36 cis-デカリン系セスキテルペン類の合成

cis-Decaline-type sesquiterpines, 4α-hydroxyisochamaecynone and (-)occidentalol, were synthesized in the following manner. 1) 4α-Hydroxyisochamaecynone (Ib) and its 4-epi-isomer (VII) were synthesized from the acetylenic ketone (II) which was prepared from 1-santonin through nine step reactions. Enolacetylation of II, followed by epoxidation gave an epoxide (IV), hydrolysis of which gave a hydroxyketone (V). Bromination of V and successive dehydro-bromination afforded 4β-hydroxychamaecynone (VII). Thermal rearrangement of the epoxide (IV), followed by hydrolysis gave a hydroxyketone (IX); the C_4-epimer of V. Bromination of IX and successive dehydro bromination gave 4α-hydroxyisochamaecynone (Ib) which is identical with naturally occurring "hydroxyisochamaecynone". 2) (-)Occidentalol (XVc) and its 7-epi-isomer (XVa) were synthesized from the ketone (XVI) which was derived from 1-santonin. Oxidation of XVI with OsO_4-NaIO_4, followed by oxidation with Ag_2O and then methylation gave an ester (XIX). Bromination of XIX, followed by dehydrobromination gave a mixture of unsaturated ketones (XXII and XXIII), reduction of which with NaBH_4 and succesive dehydration with Al_2O_3-Py afforded a diene (XXV). Treatment of XXV with CH_3MgI afforded an alcohol (XVa), which is not identical with occidentalol. Epimerization of XXV with t-BuOK, followed by hydrolysis and methylation gave a diene(XXVII); the C_7-epimer of the diene (XXV).
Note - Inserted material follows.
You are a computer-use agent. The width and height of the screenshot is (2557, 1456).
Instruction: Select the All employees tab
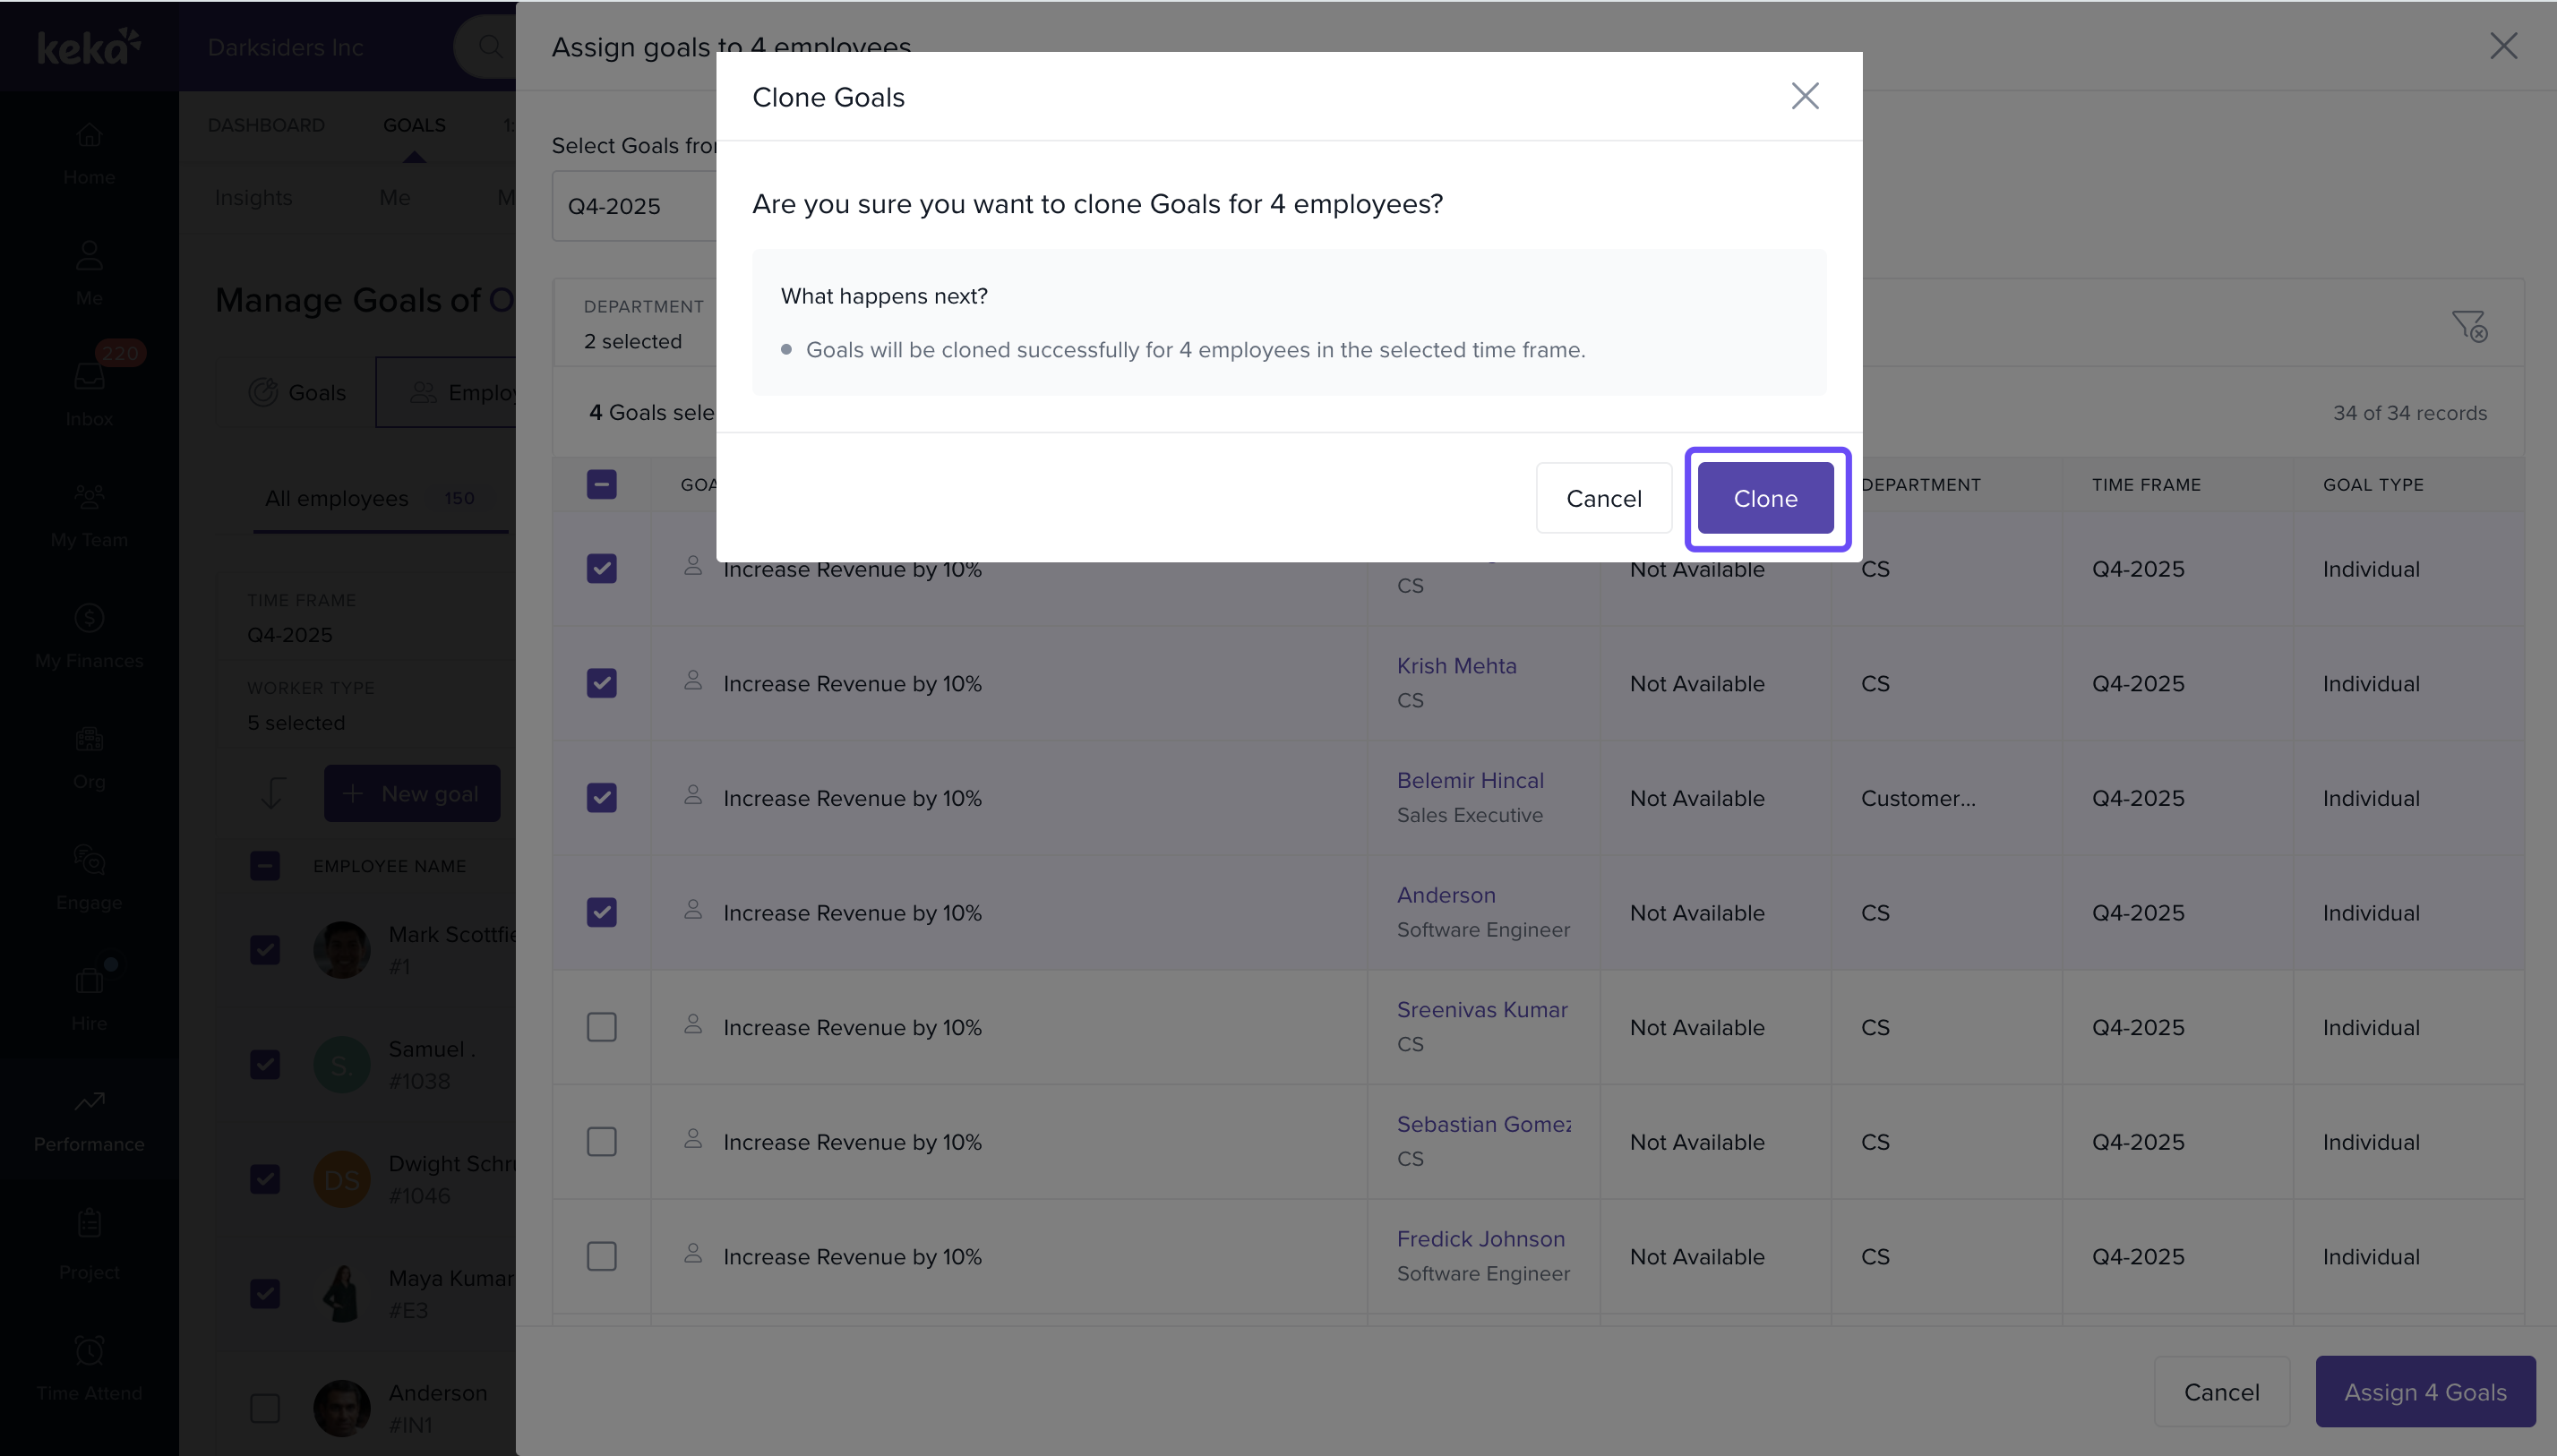[x=336, y=498]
Treatment of XXVII with CH_3MgI afforded (-)occidentalol (XVc), which is an antipide of naturally occurring (+)occidentalol.

37 イルドールの合成研究

The protoilludane skeleton 40 has been synthesized from a ketoester 13 by a stereospecific route, 4→34→40. A promising intermediate 43 for the synthesis of illudol (or the stereoisomers) has been obtained by a sequence, 34→41→42→43. Further studies toward the total synthesis of illudol are in progress.